Why 42 Percent of Employees Are Failed by Employee Benefits Education Efforts

This article was updated on September 7, 2018.

Employee benefits education may not have the same glamour as some trending HR topics, such as social media use at work or smart data, but it's still critically relevant. Data from the ADP Research Institute® reveals that just 58 percent of HR leaders believe their talent has a "full understanding of their benefits options," which means 42 percent of employees aren't being served by education efforts.

While the majority of employers are currently mailing educational materials to employees' homes and sending emails, these tactics aren't the most successful methods. Benefits content is inherently complicated, and employees cannot be satisfied by offerings they do not understand. In a tight labor market, CHROs must consider the correlation between benefits satisfaction and turnover.

Poor Benefits Understanding Is a Retention Disaster

According to Aflac, 16 percent of employees left a job or declined an offer in the past year because they were unsatisfied by the benefits offered, while 42 percent say their employers could "keep them in their jobs" with improved benefits offerings. Considering the fact that nearly half of employees don't understand the benefits available to them, CHROs and their employers have a real opportunity to improve retention through better communication.

Here are some of the sharpest strategies for educating your talent on available benefits:

Employee Benefits Education: Timing May Be Everything

How often should you communicate with your talent about benefits? It should be an ongoing effort, especially during open enrollment periods. For 63 percent of HR leaders, communicating complex topics is the top challenge, GuideSpark reports.

What's the solution? For Tammy Leslie, director at Saint Luke's Health System, an effective open enrollment strategy incorporated "paperless communications and multimedia" offerings to achieve "a significant lift" in employee benefit comprehension. In a more general sense, to avoid a hefty time-crunch during enrollment periods, HR teams should begin preparations several months in advance. By establishing baseline metrics and goals to improve employee comprehension, HR teams can shape a multimedia communications strategy that's tailored to employees' needs.

Open Enrollment Communication Isn't a Month-Long Project

Timing really is everything when it comes to a successful open enrollment period. The evidence is strong that benefits communications can't be centralized to a month or two each year; CHROs need to shift their thinking to benefits education as an ongoing effort.

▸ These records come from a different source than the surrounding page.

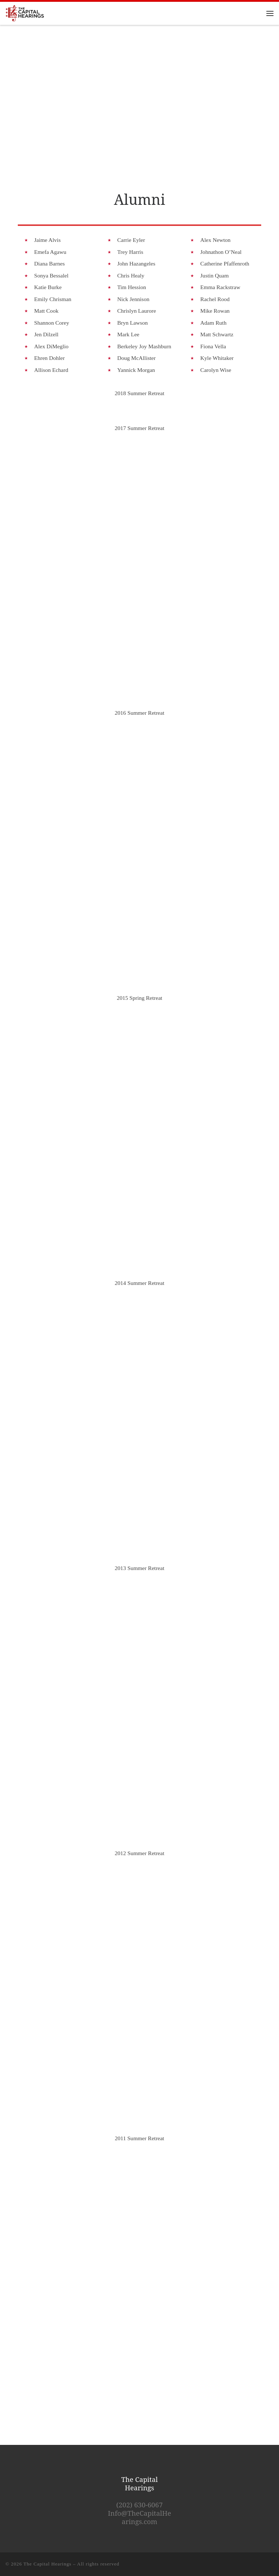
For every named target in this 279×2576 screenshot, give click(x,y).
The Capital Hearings (48, 2564)
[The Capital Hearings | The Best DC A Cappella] (24, 12)
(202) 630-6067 (139, 2504)
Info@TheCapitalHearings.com (139, 2517)
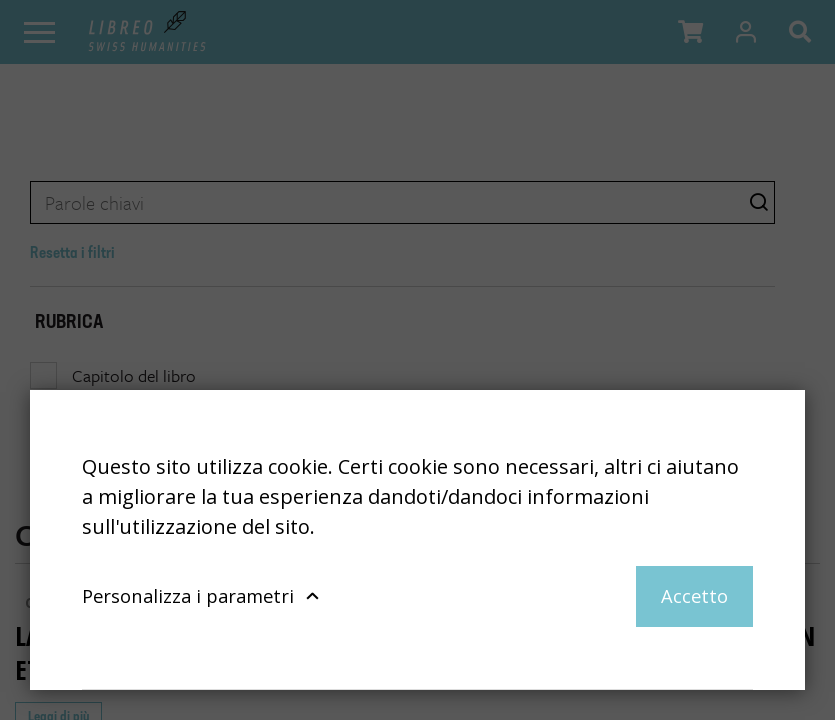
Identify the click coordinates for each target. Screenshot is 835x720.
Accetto (694, 595)
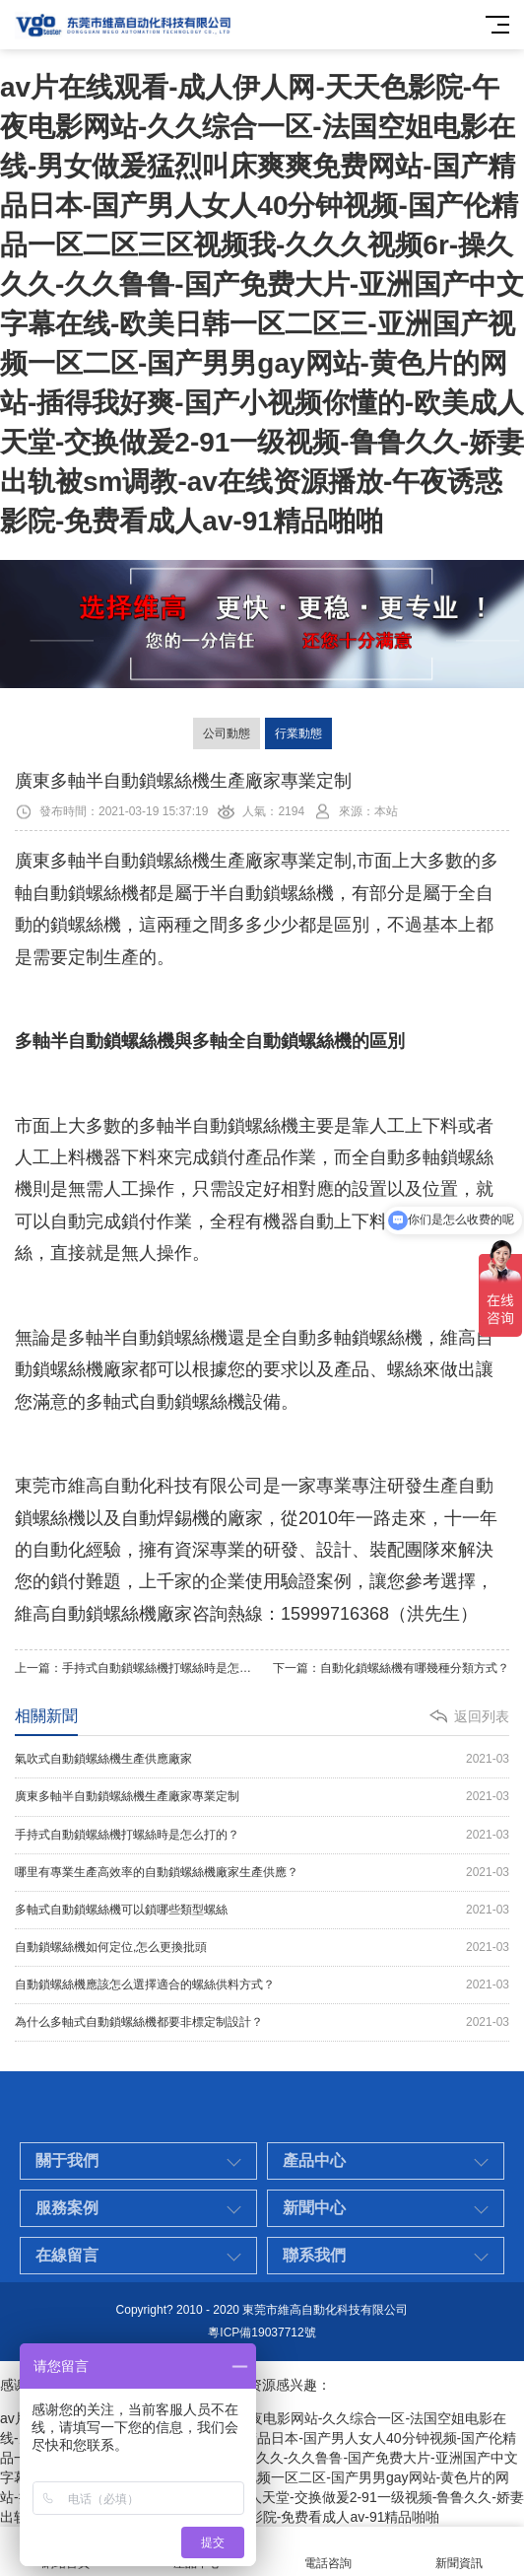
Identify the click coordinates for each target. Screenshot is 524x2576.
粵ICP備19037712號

What's Really Working for Benefits Education

What are organizations doing to increase engagement with education around benefit packages? The data is pretty clear that it's not mailing packets to employees' homes. There's strong evidence that the most effective education strategies are highly personalized based on communication preferences associated with employee demographics.

Given the strong connection between benefits satisfaction and turnover, HR leaders should explore new channels for benefits education that align with how their employees learn and digest information. This can include mobile messaging, social media and visual communications.

    What's the trick to better benefits education? It's consistency and year-round persistence. It's ditching the "benefits-speak" and shifting into language your employees use on a daily basis. HR leaders need to look beyond mailed packets, meetings and emails and incorporate multimedia communications. Perhaps most importantly, the key to benefits comprehension is tailoring information so it's relevant and accessible to your talent.